[Required action] From the entries that follow, copy every line with the word "computer".

[Data shown]
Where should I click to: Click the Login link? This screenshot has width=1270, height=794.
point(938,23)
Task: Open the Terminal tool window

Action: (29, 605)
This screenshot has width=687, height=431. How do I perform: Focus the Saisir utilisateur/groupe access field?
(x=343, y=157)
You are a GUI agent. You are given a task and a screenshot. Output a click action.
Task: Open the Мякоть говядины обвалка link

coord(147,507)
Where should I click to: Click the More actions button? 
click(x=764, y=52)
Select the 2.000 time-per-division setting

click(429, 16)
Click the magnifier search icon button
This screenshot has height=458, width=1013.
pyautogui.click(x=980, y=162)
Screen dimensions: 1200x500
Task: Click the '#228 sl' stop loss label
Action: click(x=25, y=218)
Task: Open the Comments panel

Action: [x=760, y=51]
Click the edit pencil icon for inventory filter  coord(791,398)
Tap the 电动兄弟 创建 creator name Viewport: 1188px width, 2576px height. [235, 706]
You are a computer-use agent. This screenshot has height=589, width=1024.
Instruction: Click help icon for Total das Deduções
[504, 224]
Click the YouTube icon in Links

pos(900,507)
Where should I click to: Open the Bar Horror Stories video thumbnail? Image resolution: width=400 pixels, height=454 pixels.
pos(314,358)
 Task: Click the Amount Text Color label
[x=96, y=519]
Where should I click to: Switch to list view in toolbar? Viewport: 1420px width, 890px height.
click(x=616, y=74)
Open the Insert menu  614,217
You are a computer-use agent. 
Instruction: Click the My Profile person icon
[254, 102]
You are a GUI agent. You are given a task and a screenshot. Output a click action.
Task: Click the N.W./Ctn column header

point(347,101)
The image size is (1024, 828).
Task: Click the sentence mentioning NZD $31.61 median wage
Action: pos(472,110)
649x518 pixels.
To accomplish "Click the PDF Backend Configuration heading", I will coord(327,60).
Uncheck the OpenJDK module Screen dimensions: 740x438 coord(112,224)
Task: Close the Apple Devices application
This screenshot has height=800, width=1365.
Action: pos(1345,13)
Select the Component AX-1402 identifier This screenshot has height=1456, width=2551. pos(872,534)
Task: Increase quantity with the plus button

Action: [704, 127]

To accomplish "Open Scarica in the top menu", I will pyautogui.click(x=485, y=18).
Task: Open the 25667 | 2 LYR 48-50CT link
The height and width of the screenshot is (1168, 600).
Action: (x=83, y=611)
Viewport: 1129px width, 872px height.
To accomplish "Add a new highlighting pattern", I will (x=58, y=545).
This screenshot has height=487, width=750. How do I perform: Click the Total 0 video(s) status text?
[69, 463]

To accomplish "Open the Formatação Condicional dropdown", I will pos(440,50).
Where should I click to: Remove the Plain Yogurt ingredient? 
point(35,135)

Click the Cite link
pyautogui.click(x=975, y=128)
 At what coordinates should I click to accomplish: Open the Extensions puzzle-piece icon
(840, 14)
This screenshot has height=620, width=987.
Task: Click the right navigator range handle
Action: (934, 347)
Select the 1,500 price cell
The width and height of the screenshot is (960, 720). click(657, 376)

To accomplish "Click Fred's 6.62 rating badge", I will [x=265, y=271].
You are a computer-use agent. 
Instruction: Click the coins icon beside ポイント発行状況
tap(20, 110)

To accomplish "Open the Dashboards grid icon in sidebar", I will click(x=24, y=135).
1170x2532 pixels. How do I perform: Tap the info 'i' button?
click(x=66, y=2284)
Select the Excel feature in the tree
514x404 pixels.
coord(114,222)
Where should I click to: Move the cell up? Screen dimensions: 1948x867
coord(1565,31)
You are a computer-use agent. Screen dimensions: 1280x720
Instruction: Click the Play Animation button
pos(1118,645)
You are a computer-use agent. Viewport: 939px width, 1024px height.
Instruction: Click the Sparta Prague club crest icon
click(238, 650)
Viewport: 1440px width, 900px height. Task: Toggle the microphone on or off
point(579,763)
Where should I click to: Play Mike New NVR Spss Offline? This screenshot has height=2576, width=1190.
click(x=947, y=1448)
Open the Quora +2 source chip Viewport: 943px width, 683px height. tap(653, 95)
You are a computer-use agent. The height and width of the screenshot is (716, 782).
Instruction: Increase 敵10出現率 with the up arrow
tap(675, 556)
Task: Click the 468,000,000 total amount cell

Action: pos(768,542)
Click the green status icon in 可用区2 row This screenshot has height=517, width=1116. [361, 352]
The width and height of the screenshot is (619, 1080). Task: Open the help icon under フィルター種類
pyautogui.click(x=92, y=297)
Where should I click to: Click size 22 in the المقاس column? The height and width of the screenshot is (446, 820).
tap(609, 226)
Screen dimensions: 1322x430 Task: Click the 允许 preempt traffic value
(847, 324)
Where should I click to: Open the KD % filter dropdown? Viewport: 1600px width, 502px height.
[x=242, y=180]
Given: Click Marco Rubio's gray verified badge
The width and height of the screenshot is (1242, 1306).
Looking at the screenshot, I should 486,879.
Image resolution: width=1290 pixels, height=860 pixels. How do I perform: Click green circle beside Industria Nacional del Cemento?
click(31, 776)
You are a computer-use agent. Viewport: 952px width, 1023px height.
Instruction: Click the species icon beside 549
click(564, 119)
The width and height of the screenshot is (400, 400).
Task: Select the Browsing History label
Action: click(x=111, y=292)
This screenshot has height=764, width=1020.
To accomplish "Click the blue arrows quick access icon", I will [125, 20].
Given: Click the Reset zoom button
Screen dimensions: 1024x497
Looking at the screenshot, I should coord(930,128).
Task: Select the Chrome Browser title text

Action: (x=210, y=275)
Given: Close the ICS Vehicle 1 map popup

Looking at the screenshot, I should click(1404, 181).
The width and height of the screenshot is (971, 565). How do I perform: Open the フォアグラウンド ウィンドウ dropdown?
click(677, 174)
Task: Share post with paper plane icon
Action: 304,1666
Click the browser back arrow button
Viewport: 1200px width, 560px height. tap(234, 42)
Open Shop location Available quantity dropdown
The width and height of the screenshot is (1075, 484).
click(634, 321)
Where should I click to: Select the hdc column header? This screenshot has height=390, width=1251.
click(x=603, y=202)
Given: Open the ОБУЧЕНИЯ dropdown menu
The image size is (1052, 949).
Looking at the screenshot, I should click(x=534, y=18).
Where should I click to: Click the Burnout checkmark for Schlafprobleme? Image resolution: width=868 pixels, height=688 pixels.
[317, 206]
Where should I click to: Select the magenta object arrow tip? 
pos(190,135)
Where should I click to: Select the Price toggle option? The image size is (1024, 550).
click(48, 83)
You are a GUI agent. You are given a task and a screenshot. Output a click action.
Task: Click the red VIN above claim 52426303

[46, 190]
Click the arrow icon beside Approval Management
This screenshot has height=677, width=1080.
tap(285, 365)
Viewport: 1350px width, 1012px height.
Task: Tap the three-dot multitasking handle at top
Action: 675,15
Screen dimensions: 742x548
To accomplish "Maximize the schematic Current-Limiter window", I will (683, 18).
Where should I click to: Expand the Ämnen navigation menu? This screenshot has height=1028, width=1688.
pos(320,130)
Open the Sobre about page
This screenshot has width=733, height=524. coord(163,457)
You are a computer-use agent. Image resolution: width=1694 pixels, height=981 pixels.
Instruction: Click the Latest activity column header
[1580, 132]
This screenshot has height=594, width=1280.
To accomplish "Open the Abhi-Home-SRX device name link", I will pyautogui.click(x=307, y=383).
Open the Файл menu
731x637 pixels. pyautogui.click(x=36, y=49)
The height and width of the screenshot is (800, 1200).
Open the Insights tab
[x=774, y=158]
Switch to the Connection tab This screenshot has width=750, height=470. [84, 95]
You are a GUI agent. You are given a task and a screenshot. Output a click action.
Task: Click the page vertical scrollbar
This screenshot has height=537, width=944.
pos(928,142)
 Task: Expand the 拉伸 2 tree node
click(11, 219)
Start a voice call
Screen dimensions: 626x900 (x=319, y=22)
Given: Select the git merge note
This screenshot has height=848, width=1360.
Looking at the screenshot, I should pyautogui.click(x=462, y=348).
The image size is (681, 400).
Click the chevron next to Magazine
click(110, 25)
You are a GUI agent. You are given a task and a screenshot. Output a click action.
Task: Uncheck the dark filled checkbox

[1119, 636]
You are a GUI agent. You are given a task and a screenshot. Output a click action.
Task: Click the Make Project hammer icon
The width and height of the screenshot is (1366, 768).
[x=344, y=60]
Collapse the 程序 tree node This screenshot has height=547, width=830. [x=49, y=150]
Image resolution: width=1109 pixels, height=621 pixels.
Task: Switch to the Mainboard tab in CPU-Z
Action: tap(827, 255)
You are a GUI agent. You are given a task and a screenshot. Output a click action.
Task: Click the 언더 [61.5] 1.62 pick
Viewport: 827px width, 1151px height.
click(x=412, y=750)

[Answer space]
You are a computer-use agent. This screenshot has height=589, width=1024.
You are a computer-use agent. 
You are a computer-use agent. 
You are a computer-use agent. Screen dimensions: 1280x720
You are a computer-use agent. Viewport: 939px width, 1024px height.
You are a computer-use agent. The height and width of the screenshot is (716, 782).
You are a computer-use agent. Viewport: 952px width, 1023px height.
You are a computer-use agent. Image resolution: width=1694 pixels, height=981 pixels.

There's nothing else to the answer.